Given instruction: Render all of the material below as a Markdown table with two columns, Row and Line. Give each line its own row number, skip any blank lines, and leave the pictures out of your answer.

— START OF Dataset extract —

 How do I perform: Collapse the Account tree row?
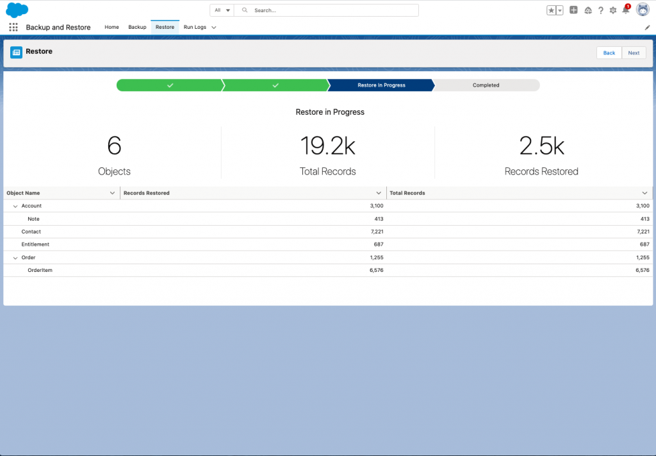click(15, 206)
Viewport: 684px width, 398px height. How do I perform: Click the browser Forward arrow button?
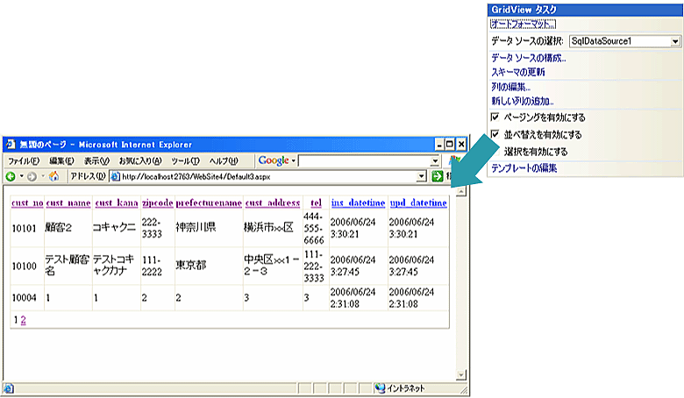pos(32,176)
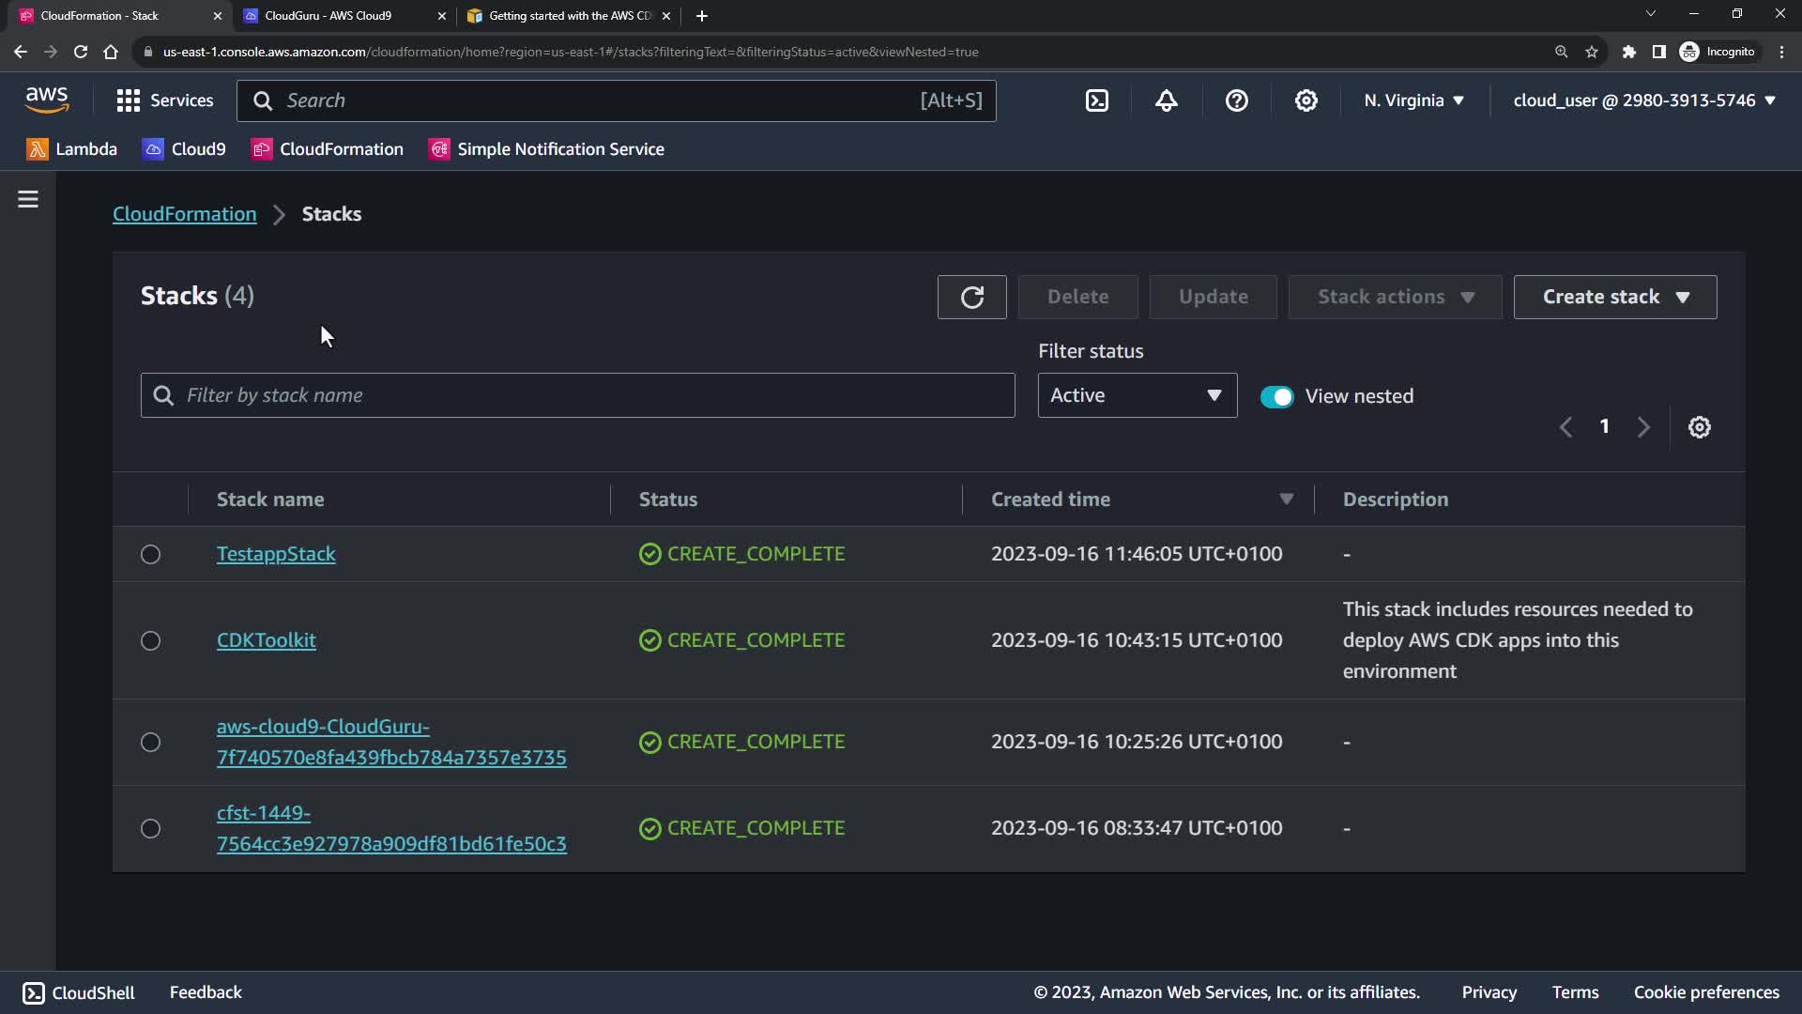1802x1014 pixels.
Task: Open the left hamburger navigation menu
Action: [28, 199]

— END OF Dataset extract —

Response:
| Row | Line |
|---|---|
| 1 |  How do I perform: Collapse the Account tree row? |
| 2 | click(15, 206) |
| 3 | Viewport: 684px width, 398px height. How do I perform: Click the browser Forward arrow button? |
| 4 | pos(32,176) |
| 5 | 1802x1014 pixels. |
| 6 | Task: Open the left hamburger navigation menu |
| 7 | Action: [28, 199] |